I was sorry to see them gone. I'm a pear person. Pears are utter comfort food. They're breakfast lunch, snacks, dessert, and I wanted more of them. Comice pears are not in season, and not always available, not always good. I checked what was available on the pear table at the Farmer's Market. Like the fancy root table, it is way in the back. The connoiseurs find their way there. The less curious don't go that deep. There were bosc pears, but bosc pears are winter pears. They are consistently one of the best pears out there, but I hate out of season food with a few exceptions. There were anjou pears, and there were red pears of an unknown variety. They were all from Argentina, and the red pears sang their song. Red pears remind me of lunch in middle school. They are a novelty, a treat. It doesn't really matter how the taste. Starksimmons can sometimes go soft cored (blech!). Red bartletts behave and taste like bartletts, but these didn't have a bartlett's bad skin. They never got bunged up. They were classic red anjous which have a pear flavor and texture (oh those stone cells!) but are about as tart as pears get. They brought back wonderful memories.

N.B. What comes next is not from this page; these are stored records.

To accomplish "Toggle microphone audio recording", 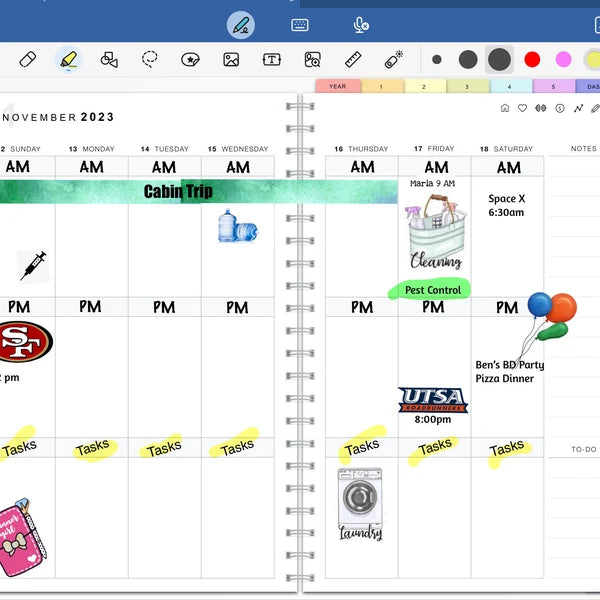I will 361,25.
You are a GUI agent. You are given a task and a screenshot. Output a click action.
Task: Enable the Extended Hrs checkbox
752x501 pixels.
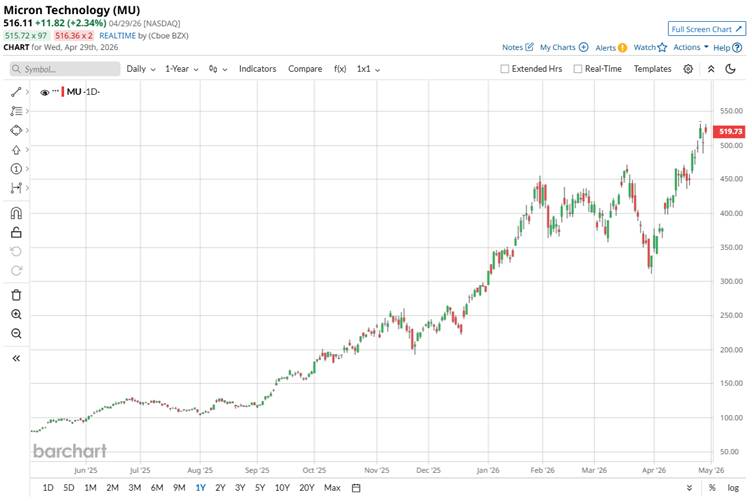[505, 69]
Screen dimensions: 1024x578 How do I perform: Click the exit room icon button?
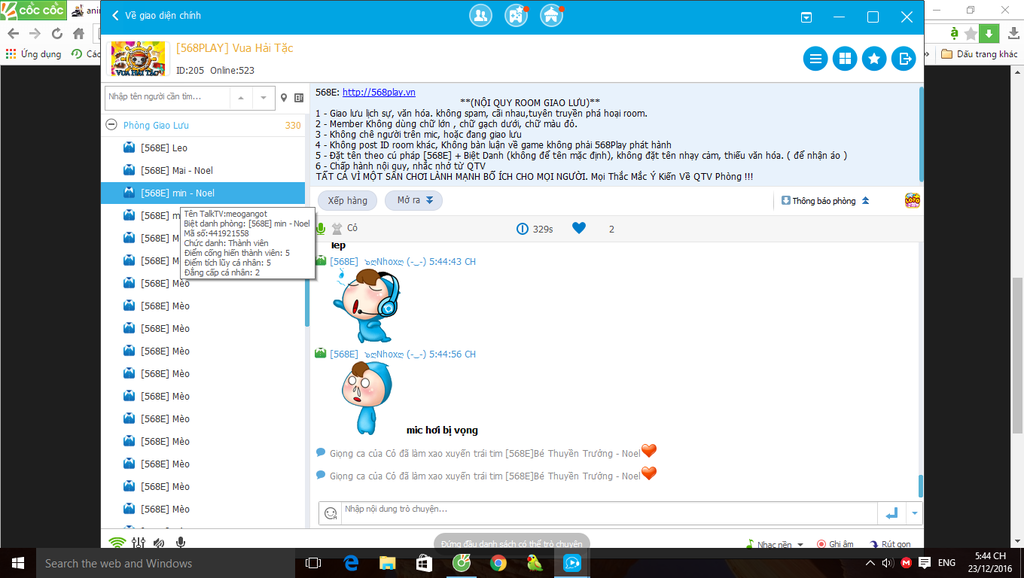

I have a bag full for the holiday. The apriums, johnny-come-latelies, of the fruit world which have their own good points, are nearly gone, though I have some of those. I'm skipping papaya this week as per medical orders. I bought pears and apriums instead of mangoes. One takes one's comfort where one can. I still think ninty percent of the time good fruit (not that presliced out of season stuff!) whups most other sweets. There is just something that good about it especially those Argentine pears.